The first minister made the comments after a meeting of senior party officers in Belfast on Friday. They were discussing a report from an internal review group monitoring the party's participation in the power-sharing executive.
In the absence of IRA decommissioning, the group was expected to deliver a downbeat assessment of the current political situation. Mr Trimble said he was going to organise a number of meetings at various levels within the party, beginning next Monday, before a decision was made on the way forward. But he said he hoped to see progress being made on the contentious issues of arms and policing. In a message to republicans and nationalists, Mr Trimble added: "Let nobody be under any illusion at all, that a failure to make progress will have consequences and those consequences inevitably will be negative. "Nobody can think that you have got some option to simply let things sit. They either go forward or we're going to find things going backwards. "I very much want to see things going forward. I hope people will make progress. We have jumped, we have taken the strain, and it's now time for other people to show the same courage and leadership that we have done." The consultation process is expected to last until the end of the month. The review group's report was thought to have focused on Ulster Unionist frustration over the lack of progress on IRA decommissioning. The group met General John de Chastlain, the head of the decommissioning commission, on Friday morning. In a statement afterwards, it said it was "regrettable" that since their last meeting in September, no progress had been made on actual decommissioning and no further contact had been made between the general and the IRA. It added: "With the exception of the limited gesture by the LVF (Loyalist Volunteer Force), decommissioning remains the only area of the Belfast Agreement where progress has not been made. "Not only have republican and loyalist terrorists failed to decommission, they have not even indicated if and when decommissioning might begin." The group said that if the present political structures were to survive it was "vital that decommissioning begins immediately".
Arms body When the UUP's 860-member ruling council met in October, it backed Mr Trimble's plan to ban Sinn Fein from attending official north-south council meetings until the IRA re-engaged with the arms body. Sinn Fein is challenging this sanction in the courts. Mr Trimble also vowed to review his party's position at Stormont in January. UUP deputy leader John Taylor has warned that he expects another meeting of the ruling council to be called for the end of this month, or start of February. This would increase pressure on Mr Trimble to gain some concession on IRA disarmament. If Mr Trimble's party recommends that he should take further action against Sinn Fein, this could strain the power-sharing arrangement to breaking point.
In a separate development, businessman David Burnside has retained his position as the Ulster Unionist's Westminister candidate for the South Antrim area.
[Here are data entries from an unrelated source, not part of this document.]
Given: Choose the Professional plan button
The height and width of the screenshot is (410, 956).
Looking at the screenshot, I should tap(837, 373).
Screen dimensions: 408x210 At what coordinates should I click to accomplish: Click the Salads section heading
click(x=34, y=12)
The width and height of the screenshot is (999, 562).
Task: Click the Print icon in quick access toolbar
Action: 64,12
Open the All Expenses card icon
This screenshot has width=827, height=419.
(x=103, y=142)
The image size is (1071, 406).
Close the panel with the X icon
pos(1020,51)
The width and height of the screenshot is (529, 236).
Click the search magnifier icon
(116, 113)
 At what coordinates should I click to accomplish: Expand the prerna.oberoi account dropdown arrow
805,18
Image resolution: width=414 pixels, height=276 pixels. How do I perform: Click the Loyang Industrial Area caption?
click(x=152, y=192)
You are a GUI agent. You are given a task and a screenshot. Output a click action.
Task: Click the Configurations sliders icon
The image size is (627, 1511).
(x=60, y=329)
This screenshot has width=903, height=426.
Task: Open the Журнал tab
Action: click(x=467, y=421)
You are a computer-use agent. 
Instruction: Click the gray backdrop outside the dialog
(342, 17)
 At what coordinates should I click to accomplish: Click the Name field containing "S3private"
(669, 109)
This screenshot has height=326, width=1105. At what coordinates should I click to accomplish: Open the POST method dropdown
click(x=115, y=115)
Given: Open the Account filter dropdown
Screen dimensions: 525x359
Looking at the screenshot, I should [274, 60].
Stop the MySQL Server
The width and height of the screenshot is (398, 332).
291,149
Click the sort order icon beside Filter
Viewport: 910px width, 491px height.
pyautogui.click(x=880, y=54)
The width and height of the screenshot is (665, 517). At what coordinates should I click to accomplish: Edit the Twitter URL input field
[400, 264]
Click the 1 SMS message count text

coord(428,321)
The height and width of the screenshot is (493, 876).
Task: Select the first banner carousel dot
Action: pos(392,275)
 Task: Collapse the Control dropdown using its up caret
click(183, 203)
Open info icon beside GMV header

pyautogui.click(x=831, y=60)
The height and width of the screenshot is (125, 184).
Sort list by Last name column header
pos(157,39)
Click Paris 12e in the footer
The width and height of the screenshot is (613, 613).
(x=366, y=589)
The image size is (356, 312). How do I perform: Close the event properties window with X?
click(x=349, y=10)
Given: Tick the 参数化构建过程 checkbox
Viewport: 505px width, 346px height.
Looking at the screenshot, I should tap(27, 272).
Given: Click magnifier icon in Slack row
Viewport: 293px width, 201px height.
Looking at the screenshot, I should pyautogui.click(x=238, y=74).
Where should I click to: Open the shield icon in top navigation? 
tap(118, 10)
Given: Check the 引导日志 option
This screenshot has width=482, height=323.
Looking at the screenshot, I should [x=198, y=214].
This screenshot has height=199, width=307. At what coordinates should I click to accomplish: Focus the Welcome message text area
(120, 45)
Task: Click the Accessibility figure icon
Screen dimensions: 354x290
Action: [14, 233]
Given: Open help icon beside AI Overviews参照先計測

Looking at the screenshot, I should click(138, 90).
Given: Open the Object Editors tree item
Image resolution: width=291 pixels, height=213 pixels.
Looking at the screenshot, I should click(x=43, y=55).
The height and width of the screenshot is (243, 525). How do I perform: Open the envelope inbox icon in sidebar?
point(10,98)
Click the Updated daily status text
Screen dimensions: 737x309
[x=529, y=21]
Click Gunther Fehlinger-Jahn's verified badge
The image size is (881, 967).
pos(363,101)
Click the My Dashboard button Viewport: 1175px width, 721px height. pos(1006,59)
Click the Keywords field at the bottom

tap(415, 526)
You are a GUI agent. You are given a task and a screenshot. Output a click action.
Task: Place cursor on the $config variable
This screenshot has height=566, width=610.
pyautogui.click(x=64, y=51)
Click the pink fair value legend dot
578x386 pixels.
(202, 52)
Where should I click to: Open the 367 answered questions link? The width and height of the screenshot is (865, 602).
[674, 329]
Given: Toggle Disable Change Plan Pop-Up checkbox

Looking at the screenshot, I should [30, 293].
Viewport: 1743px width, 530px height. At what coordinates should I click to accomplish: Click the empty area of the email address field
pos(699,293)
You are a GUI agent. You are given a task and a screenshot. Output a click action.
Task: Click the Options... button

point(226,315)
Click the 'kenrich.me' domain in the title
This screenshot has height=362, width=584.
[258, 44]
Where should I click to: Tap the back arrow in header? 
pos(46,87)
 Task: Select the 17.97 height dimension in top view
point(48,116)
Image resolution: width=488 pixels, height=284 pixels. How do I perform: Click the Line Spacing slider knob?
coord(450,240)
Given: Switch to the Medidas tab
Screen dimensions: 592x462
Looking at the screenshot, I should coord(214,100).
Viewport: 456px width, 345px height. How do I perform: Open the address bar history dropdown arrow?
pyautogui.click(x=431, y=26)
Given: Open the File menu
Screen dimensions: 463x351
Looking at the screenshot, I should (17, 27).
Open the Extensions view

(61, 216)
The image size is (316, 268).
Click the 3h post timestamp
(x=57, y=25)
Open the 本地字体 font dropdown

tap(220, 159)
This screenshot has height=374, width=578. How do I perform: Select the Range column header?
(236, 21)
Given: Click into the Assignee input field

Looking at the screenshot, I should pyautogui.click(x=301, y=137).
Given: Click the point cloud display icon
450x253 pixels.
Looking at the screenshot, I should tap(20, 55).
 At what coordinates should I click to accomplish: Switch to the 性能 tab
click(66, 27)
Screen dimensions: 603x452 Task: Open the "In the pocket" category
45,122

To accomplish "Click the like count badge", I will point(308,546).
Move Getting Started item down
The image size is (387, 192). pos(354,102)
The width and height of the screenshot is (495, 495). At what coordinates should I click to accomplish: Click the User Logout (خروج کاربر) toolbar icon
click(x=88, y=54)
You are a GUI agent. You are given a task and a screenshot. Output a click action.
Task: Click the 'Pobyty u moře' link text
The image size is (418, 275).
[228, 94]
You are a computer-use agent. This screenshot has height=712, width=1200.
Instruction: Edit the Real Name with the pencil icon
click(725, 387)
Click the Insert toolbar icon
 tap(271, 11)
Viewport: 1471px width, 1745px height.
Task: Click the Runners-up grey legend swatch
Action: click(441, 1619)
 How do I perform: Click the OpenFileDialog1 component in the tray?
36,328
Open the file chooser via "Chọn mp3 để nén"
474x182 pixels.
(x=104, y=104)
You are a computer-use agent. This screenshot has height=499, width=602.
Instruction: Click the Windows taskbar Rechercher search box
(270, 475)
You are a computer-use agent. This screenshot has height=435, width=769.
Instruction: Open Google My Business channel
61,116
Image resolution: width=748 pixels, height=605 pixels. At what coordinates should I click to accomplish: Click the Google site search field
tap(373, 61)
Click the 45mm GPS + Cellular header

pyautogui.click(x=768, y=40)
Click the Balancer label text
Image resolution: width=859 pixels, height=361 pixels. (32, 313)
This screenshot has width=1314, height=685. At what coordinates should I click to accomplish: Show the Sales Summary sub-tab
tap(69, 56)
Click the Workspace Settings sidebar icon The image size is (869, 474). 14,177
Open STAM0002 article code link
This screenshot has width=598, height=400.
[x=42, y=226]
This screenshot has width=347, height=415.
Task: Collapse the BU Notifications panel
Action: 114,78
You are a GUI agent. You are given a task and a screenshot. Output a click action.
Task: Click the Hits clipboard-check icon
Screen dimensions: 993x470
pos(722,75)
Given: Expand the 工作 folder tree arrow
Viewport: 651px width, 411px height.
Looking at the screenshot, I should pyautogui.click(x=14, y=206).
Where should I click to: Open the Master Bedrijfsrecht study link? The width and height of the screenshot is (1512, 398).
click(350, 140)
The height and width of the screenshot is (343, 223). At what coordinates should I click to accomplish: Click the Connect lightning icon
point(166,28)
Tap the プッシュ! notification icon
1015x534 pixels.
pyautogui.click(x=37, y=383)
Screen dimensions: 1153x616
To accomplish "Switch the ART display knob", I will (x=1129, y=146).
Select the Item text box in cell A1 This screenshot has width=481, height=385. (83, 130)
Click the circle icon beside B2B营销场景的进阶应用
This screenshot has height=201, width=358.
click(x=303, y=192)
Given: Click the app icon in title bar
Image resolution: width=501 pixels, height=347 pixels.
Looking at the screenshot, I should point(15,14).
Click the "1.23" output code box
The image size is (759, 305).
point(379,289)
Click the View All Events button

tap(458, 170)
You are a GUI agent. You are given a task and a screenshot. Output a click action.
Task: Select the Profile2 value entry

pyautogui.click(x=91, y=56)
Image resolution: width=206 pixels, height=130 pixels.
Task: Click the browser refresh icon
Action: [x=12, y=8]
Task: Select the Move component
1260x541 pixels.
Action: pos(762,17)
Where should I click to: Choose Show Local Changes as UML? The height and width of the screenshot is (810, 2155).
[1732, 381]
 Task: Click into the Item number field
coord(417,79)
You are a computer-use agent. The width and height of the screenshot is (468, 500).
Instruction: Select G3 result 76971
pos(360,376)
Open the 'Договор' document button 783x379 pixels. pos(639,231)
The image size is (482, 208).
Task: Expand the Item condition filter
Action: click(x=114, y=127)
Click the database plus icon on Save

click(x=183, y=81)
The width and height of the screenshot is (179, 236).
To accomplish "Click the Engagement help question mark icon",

He will contest the formerly safe Ulster Unionist seat, which the party lost to the Rev William McCrea of the anti-agreement Democratic Unionist Party, in a by-election last year. "It's a big vote of confidence in me from the by-election," he said. He also said he was confident of winning the seat back for the UUP. Mr Burnside defeated three other candidates at a selection meeting in Templepatrick, County Antrim, on Friday night. They were: Avril Swann, councillor Roy Thompson and assembly member Jim Wilson, who is the Ulster Unionist chief whip. Mr Burnside finished 46 votes ahead of Mr Wilson.
Meanwhile, Prime Minister Tony Blair and his Irish counterpart Bertie Ahern spoke by telephone on Friday to discuss the peace process. It followed a meeting in Dublin on Thursday night between Mr Ahern and Sinn Fein leader Gerry Adams.